---------- EXERCISE MATERIALS ----------

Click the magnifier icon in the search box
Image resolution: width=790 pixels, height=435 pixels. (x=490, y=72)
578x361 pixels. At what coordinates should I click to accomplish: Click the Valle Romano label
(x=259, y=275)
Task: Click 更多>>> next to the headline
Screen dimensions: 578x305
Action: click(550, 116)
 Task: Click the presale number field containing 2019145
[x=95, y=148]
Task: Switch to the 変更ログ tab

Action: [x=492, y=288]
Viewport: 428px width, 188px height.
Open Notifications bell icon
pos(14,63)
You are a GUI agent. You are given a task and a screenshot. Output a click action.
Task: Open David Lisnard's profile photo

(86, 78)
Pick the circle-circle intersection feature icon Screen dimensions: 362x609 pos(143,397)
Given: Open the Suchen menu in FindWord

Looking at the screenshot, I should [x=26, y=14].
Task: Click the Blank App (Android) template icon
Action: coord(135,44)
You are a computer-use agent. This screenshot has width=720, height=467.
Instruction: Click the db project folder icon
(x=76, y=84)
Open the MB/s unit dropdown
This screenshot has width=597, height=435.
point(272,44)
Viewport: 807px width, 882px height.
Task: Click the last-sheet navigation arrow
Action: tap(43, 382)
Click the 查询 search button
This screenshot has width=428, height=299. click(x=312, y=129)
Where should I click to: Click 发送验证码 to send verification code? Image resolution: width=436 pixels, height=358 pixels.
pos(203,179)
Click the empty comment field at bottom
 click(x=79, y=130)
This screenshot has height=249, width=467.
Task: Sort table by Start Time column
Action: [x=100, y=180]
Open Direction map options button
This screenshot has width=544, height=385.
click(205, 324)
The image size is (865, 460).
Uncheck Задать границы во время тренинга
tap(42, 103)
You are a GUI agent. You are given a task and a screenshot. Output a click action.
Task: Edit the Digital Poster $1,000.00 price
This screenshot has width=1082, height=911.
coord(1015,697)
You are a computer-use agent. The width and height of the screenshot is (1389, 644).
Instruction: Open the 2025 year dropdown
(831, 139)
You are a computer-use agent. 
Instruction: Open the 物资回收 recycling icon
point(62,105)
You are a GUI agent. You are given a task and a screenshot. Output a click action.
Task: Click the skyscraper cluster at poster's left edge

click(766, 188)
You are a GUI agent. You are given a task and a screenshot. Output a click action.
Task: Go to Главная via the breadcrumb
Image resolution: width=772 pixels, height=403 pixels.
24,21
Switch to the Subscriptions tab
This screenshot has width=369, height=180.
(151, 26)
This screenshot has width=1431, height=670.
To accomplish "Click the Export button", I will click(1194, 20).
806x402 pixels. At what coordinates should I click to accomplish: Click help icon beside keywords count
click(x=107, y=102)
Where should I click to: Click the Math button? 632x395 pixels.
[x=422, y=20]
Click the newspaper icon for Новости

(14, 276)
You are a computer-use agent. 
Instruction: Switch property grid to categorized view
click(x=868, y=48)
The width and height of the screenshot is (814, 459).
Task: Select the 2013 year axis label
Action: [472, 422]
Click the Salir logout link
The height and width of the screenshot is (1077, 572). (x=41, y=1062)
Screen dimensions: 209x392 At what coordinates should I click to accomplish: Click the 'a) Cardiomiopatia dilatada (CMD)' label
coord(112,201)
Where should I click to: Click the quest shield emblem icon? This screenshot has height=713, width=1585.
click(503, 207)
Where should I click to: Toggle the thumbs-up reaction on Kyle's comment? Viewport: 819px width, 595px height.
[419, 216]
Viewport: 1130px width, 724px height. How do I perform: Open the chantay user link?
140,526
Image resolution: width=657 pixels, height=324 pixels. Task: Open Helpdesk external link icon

----------

# [EXERCISE DETAILS]
Restate word for word the lines of the data above, starting at the line containing "Open the MB/s unit dropdown" and ending at the line containing "Task: Edit the Digital Poster $1,000.00 price", both included, and nothing more.

# [ANSWER TO THE PROBLEM]
Open the MB/s unit dropdown
This screenshot has width=597, height=435.
point(272,44)
Viewport: 807px width, 882px height.
Task: Click the last-sheet navigation arrow
Action: tap(43, 382)
Click the 查询 search button
This screenshot has width=428, height=299. click(x=312, y=129)
Where should I click to: Click 发送验证码 to send verification code? Image resolution: width=436 pixels, height=358 pixels.
pos(203,179)
Click the empty comment field at bottom
 click(x=79, y=130)
This screenshot has height=249, width=467.
Task: Sort table by Start Time column
Action: [x=100, y=180]
Open Direction map options button
This screenshot has width=544, height=385.
click(205, 324)
The image size is (865, 460).
Uncheck Задать границы во время тренинга
tap(42, 103)
You are a GUI agent. You are given a task and a screenshot. Output a click action.
Task: Edit the Digital Poster $1,000.00 price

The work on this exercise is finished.